Canadian income tax burdens are below the average among Organisation for Economic Co-operation and Development countries, but far from the lowest, according to the 2006 edition of the OECD’s Taxing Wages report.

Belgium, Germany and Hungary impose the highest taxes among OECD countries on the pay of a single person on average earnings while Korea, Mexico and New Zealand take the least, according to the report. Belgium takes 55.4%, compared with just 17.3% for Korea. Canada is in the middle of the pack at 31.6%, and below the average of 37.3%.

For a single-earner married couple with two children on average earnings, Turkey, Sweden and Poland impose the biggest “tax wedge”, while Ireland, Iceland and the United States take the smallest slice in tax.
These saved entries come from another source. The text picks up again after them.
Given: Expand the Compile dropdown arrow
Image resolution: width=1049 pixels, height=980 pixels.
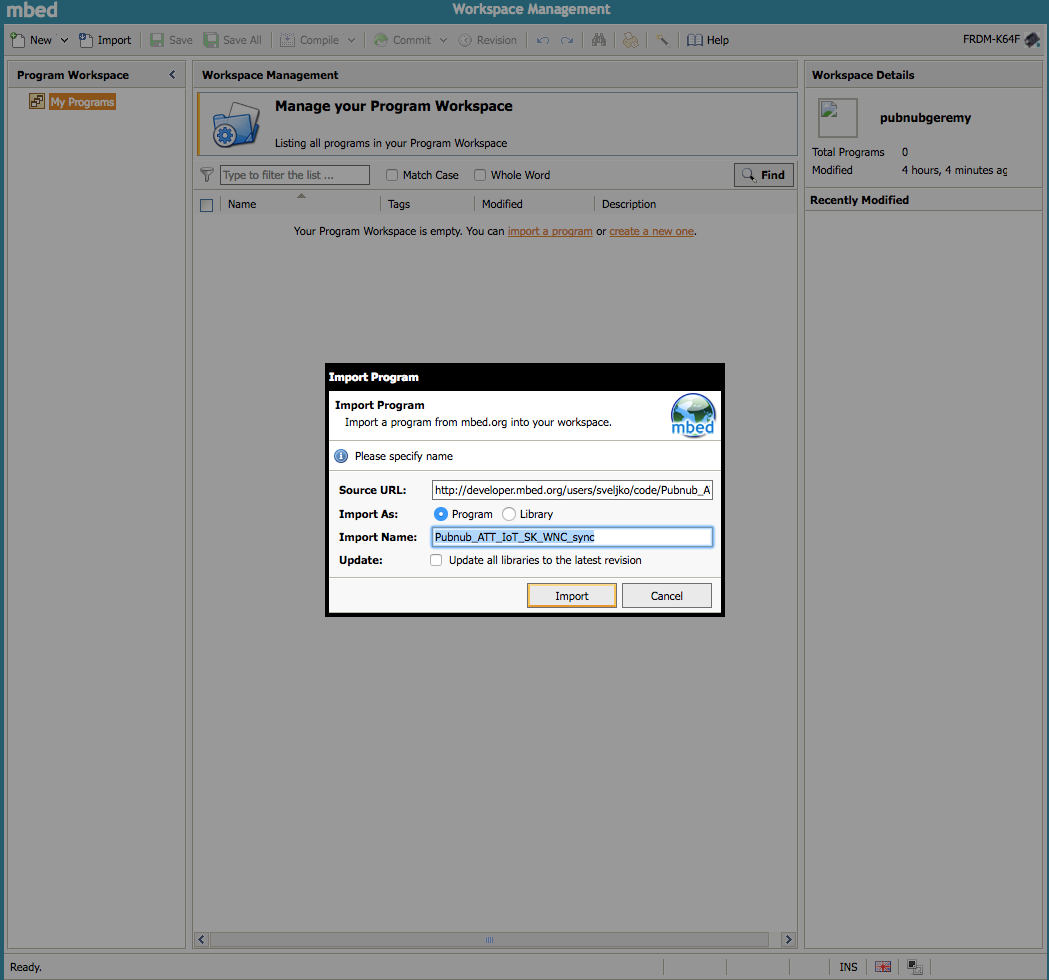Looking at the screenshot, I should tap(351, 40).
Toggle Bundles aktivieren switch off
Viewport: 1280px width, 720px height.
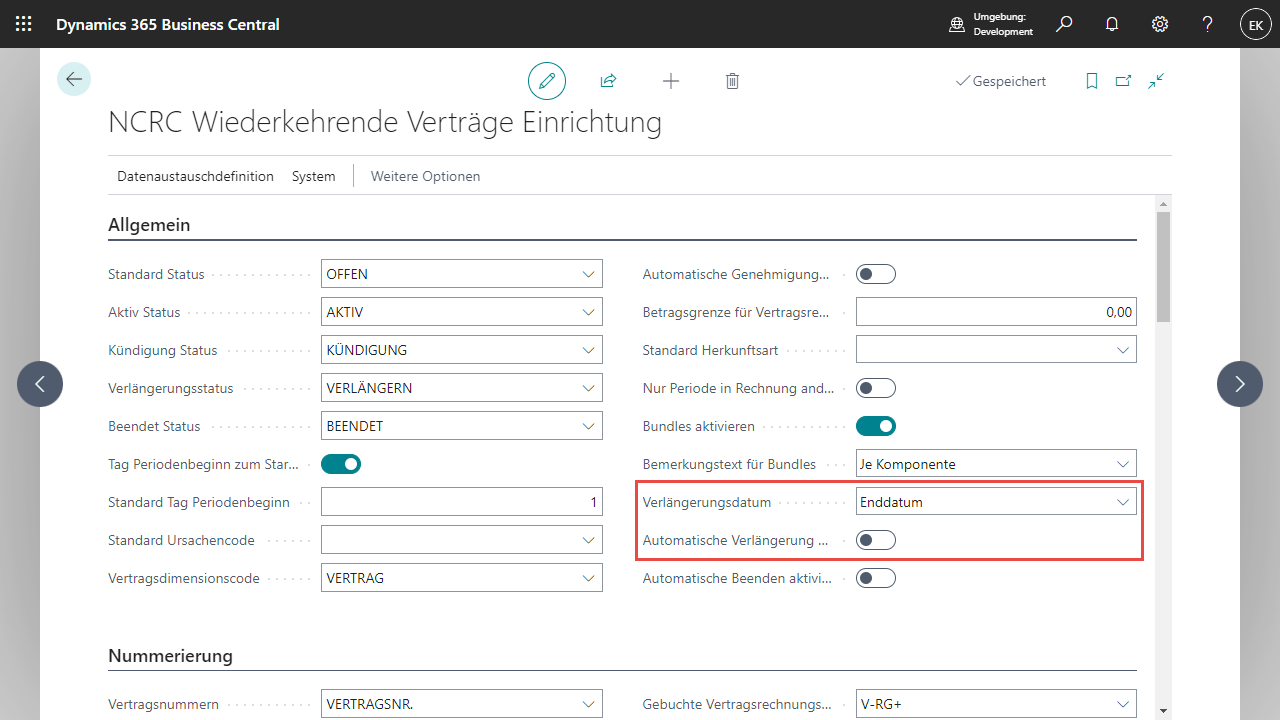coord(876,426)
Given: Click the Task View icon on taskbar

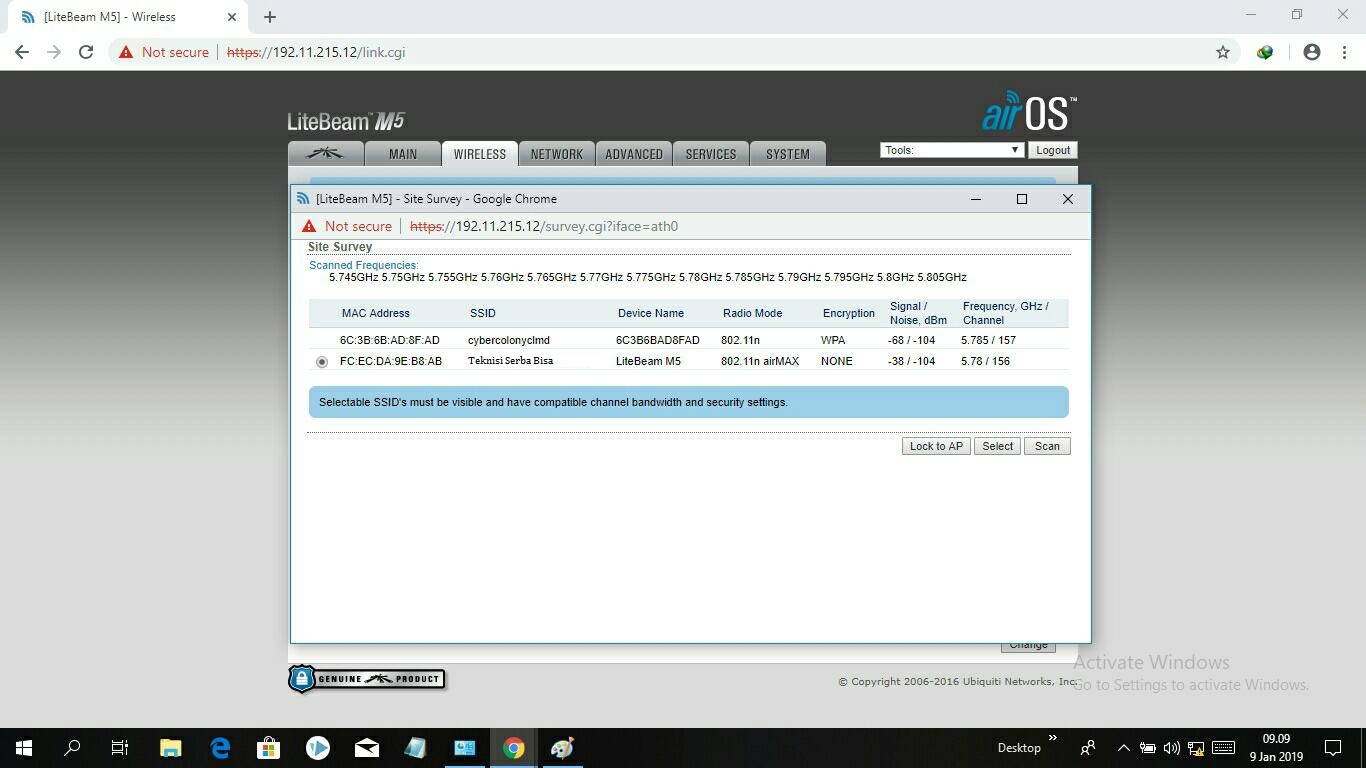Looking at the screenshot, I should click(119, 747).
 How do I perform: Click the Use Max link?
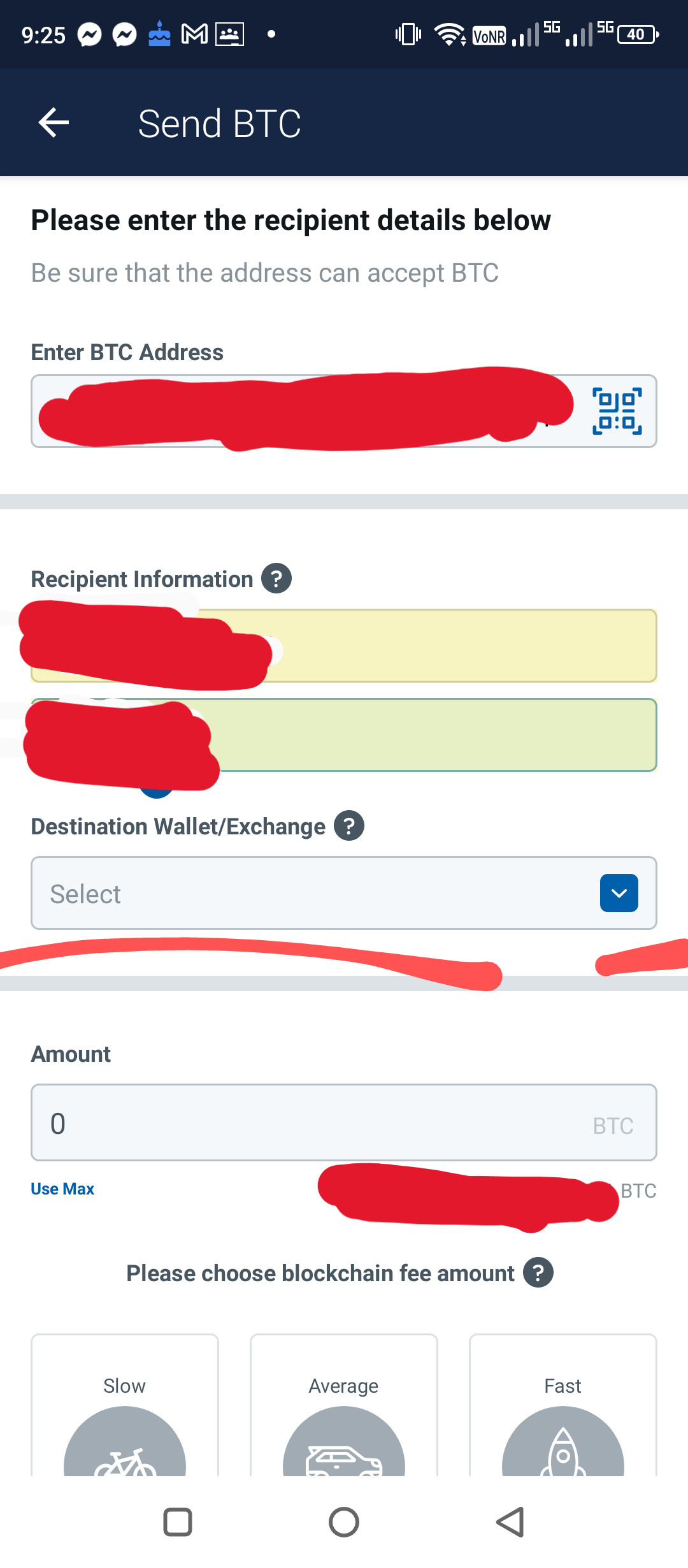(62, 1189)
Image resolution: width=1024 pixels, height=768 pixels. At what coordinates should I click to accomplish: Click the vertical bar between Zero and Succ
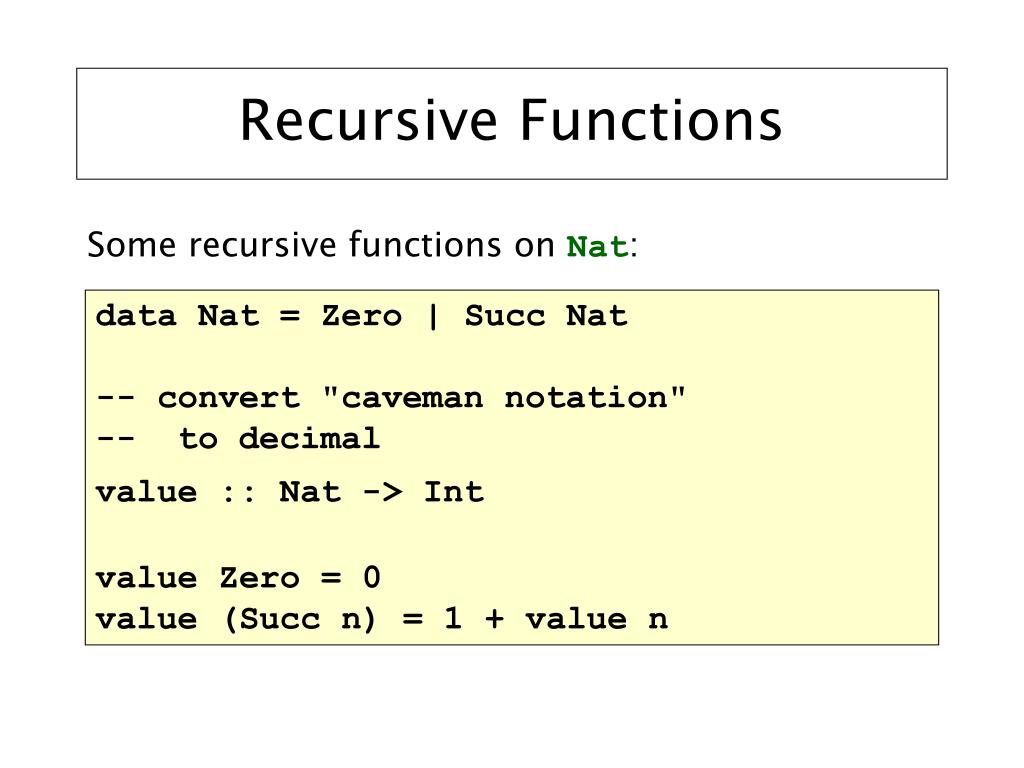(x=432, y=317)
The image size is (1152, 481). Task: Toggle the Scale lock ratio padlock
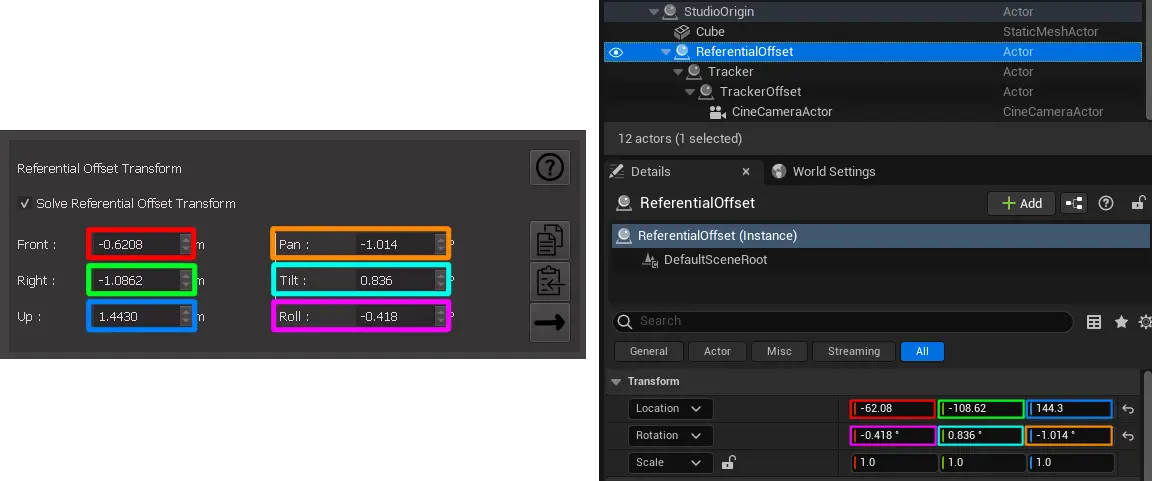(729, 462)
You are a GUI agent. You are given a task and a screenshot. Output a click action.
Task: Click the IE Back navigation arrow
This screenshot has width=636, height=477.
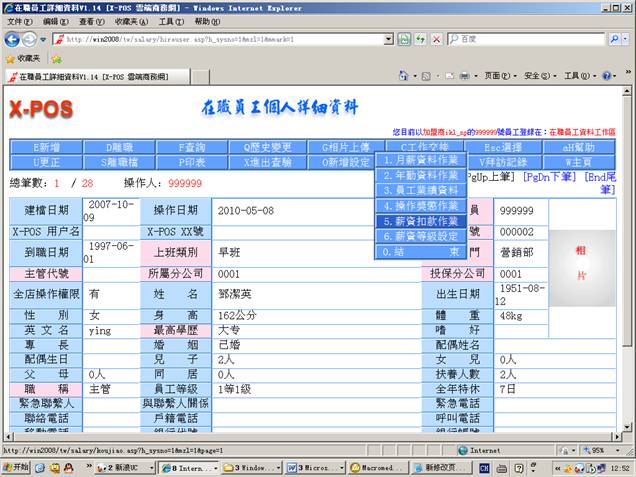pyautogui.click(x=12, y=39)
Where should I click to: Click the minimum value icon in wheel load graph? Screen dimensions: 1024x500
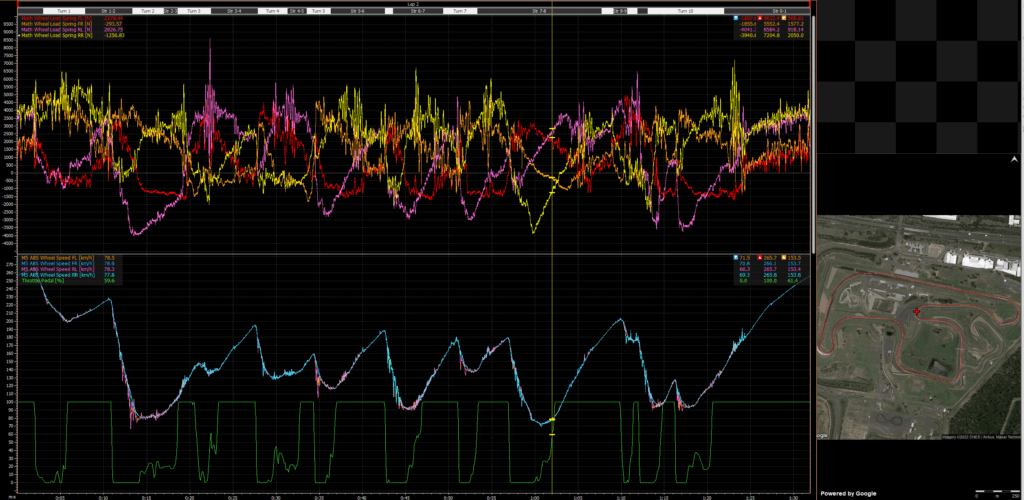pos(737,18)
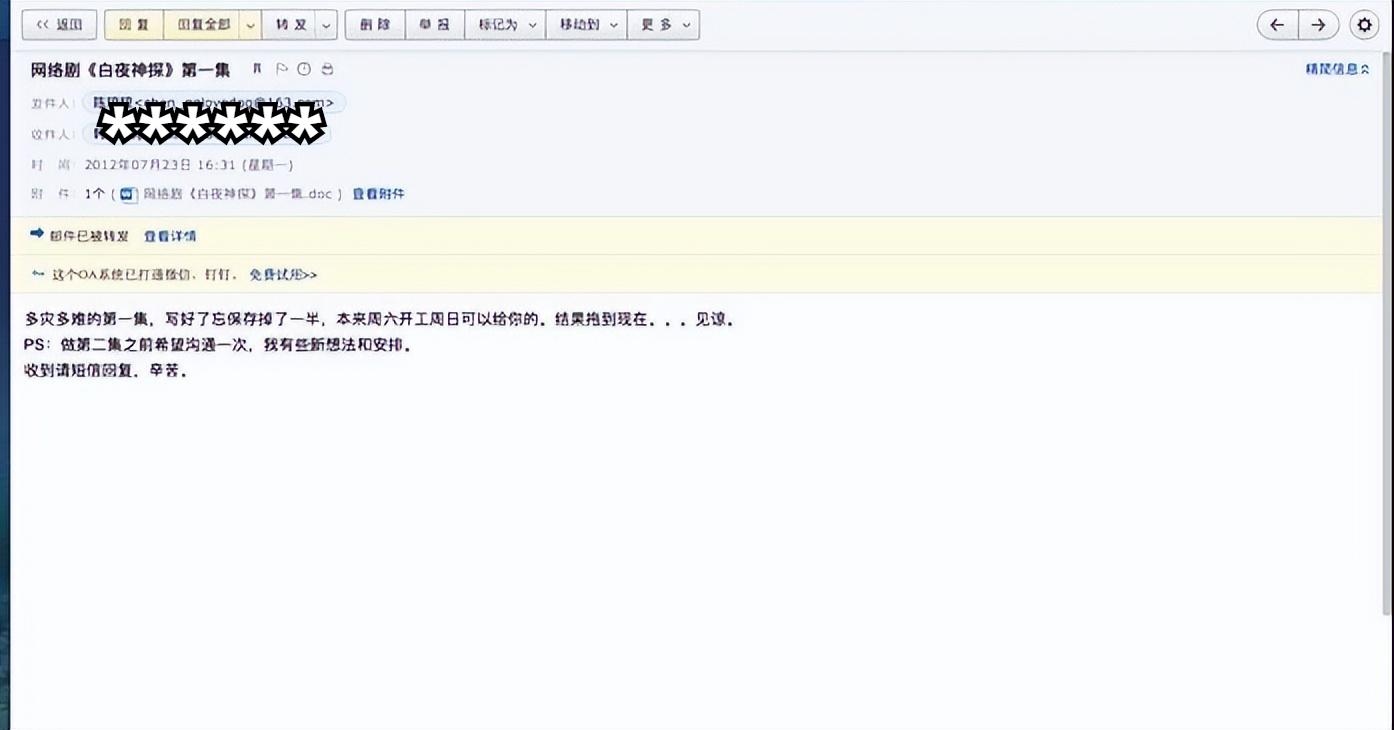
Task: Pin the email with the tag icon
Action: (x=257, y=69)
Turkey comes in at 42.7%, whereas Ireland takes a mere 8.1%. Canada comes in at 21.5%, below the 27.7% average.

The OECD compares the shares of employee earnings taken by governments through taxation by calculating what it calls the “tax wedge”, the difference between labour costs to the employer and the net take-home pay of the employee, including any cash benefits from government welfare programmes.

These tax wedges result from the combined effects of a range of policy instruments at the disposal of governments: personal income tax, employee and employer social security contributions, payroll taxes and cash benefits. Variations in their levels reflect the differing priorities of governments and voters in different countries with respect to the desired level, composition and financing method of government expenses, including social benefits, the OECD report explains.

“Tax wedges have shrunk over the past few years in most OECD countries, partly reflecting governments’ desire to get more people into work so as to offset the effects on output and prosperity of aging populations,” it notes. “However, these tax cuts have been limited by the need to maintain sufficient government revenues. In 2000, the average tax wedge for single persons without children was 37.9%, with Belgium at the top end of the range, with 57.1%, and Korea and Mexico at the bottom end, with 16.4% and 16.8% respectively.


“Some countries have focused their tax-wedge reductions on lower paid workers, as this is the group that often experiences particularly high unemployment rates,” it adds, pointing out that the reductions in the tax wedge for single workers earning two-thirds of the average wage have fallen particularly sharply since 2000 in France (41.4% from 47.4%), Hungary (42.9% from 48.5%) and the Slovak Republic (35.3% from 40.6%). In Canada, the rate for these workers is down marginally to 27% in 3005 from 27.8% in 2000.